Greenlane Renewables (GRN) could be a huge green energy stock to look at. The biogas is released into the atmosphere with the decomposition of organic waste. This biogas is generated by the anaerobic decomposition of organic matter can be turned into biomethane that could be used as a substitute for natural gas.
This means that it prevents the release of methane (one of the greenhouse gases) into the atmosphere as well as CO2 making a carbon-neutral loop or even a carbon-negative loop. A big plus for this technology is that it uses the already available infrastructure to distribute gas, making it more viable economically.

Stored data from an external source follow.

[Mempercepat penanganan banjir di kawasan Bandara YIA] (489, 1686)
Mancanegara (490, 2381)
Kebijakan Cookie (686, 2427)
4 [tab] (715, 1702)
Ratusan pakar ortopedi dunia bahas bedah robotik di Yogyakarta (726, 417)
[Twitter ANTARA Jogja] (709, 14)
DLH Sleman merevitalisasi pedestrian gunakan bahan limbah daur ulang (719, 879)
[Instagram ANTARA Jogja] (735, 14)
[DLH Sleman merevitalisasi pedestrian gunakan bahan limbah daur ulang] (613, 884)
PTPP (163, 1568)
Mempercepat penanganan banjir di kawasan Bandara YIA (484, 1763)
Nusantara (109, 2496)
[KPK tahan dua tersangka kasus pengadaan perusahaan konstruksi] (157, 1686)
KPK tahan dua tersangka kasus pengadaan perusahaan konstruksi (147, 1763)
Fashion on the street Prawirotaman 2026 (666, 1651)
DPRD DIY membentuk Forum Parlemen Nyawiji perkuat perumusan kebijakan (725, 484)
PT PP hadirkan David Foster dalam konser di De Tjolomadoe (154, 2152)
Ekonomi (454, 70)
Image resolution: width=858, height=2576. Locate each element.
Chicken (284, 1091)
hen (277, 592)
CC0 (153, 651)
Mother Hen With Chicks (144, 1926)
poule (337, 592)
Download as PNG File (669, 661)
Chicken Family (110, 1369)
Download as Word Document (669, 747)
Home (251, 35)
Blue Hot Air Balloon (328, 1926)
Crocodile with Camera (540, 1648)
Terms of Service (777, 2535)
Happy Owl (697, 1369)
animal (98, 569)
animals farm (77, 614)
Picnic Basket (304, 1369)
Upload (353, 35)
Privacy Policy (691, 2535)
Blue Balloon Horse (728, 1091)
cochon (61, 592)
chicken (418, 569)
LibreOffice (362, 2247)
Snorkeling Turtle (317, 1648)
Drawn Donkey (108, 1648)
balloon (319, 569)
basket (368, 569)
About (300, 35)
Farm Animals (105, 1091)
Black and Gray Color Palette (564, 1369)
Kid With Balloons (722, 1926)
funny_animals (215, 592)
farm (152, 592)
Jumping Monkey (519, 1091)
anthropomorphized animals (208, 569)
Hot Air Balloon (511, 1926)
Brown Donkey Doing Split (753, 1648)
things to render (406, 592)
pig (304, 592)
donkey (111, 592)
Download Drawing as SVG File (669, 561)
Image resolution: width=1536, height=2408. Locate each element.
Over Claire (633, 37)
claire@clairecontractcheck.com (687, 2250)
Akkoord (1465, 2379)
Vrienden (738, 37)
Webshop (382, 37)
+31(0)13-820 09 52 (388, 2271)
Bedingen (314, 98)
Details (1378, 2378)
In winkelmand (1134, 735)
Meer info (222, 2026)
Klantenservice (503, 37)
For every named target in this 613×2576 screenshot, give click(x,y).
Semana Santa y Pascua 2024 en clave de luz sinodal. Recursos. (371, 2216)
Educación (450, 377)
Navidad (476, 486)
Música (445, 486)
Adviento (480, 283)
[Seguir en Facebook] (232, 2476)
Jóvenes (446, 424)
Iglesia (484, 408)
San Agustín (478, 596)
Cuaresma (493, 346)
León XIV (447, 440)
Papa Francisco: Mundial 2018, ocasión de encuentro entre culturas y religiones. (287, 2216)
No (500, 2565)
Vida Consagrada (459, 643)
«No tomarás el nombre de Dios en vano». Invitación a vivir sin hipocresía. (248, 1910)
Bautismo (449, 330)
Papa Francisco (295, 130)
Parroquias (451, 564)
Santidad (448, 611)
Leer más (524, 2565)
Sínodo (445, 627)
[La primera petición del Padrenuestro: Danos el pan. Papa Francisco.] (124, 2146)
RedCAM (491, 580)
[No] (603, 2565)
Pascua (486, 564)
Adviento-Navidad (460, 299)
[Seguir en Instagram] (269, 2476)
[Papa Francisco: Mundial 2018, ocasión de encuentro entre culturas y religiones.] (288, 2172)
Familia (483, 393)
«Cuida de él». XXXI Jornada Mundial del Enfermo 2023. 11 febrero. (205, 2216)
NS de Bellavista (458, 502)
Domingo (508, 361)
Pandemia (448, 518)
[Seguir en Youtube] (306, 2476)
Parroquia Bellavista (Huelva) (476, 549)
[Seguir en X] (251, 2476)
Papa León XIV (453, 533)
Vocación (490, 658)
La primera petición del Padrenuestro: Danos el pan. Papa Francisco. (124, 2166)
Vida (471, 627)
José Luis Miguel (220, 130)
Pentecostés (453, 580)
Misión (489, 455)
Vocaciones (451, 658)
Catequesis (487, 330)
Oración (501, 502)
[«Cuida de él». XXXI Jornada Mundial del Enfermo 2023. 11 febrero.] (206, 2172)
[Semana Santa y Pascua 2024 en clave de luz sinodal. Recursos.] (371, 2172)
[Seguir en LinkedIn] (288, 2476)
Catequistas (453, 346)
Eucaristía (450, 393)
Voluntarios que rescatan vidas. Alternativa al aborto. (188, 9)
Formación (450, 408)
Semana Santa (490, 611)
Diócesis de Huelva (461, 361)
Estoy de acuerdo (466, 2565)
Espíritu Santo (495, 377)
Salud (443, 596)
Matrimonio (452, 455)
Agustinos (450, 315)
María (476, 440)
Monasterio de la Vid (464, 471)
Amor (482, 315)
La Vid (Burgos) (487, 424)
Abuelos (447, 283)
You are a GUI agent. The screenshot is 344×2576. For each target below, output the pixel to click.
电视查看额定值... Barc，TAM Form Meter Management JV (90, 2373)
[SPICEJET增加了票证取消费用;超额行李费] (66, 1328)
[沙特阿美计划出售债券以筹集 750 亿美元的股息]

This is not all perfect since the combustion of this gas is still pollution. This raises the question of how much this investment is worth it since the technology can be considered “polluting” in a decade. The risk of such a scenario is reduced since there is no way to reduce the pollution from farms, wastewater, and landfills, making it the only viable solution.
The main driver of this business is the regulatory changes that encourage this technology. The de-carbonization is one of the main drivers of this business since it is very difficult to actually reduce the emissions of CO2 in areas such as farms and landfills.
The company was created in 1986 in New Zealand with a focus on designing and building heat exchangers and gas compression packages. In the 1990’s they started to install the upgrading systems using water wash technology (their main technology).
In 2014 the company was acquired by Pressure Technologies and renamed to PT Biogas Holdings Limited.
By 2018, over 100 Greenlane Biogas branded biogas upgrading systems had been deployed into 18 countries.
In 2017 the company restructured, moving from three regionally managed units into one globally operated company headquartered in Vancouver, Canada by Brad Douville.
In 2019 the company acquired their business (then called PT Biogas Holdings Limited) from Pressure Technologies for £10.1million:
- £2.0 million in cash
- £2.0 million in Special Warrants at a deemed value of $0.20 per share. They were converted into 17,418,000 Common Shares and 8,709,000 Warrants on August 9, 2019
- £6.1 million in the form of a promissory note. It has a duration of 48 months and has an interest rate of 7%.
- The PT Intercompany Debt (debt contracted before the separation) was outstanding in the amount of $0.7 million and is being paid in 9 installments.
Possible risk factors of GRN stock
- The company has a limited amount of clients and thus the revenues are at risk. The acquisition of new clients is also a difficult and irregular task creating more volatility.
- The company relies fully on the suppliers for the manufacturing and installation of the buildings. There is no list of the suppliers and the only information that we have is that some parts are produced exclusively by 1 supplier putting the company in a difficult position if that supplier can no longer serve them. Long-term contracts can mitigate that risk and yet the company does not disclose any information about that either.
- Due to a large number of Warrants, the delusion of stocks is a guaranty.
- The company is still unprofitable and has some obligations, making it more difficult to expand its core business.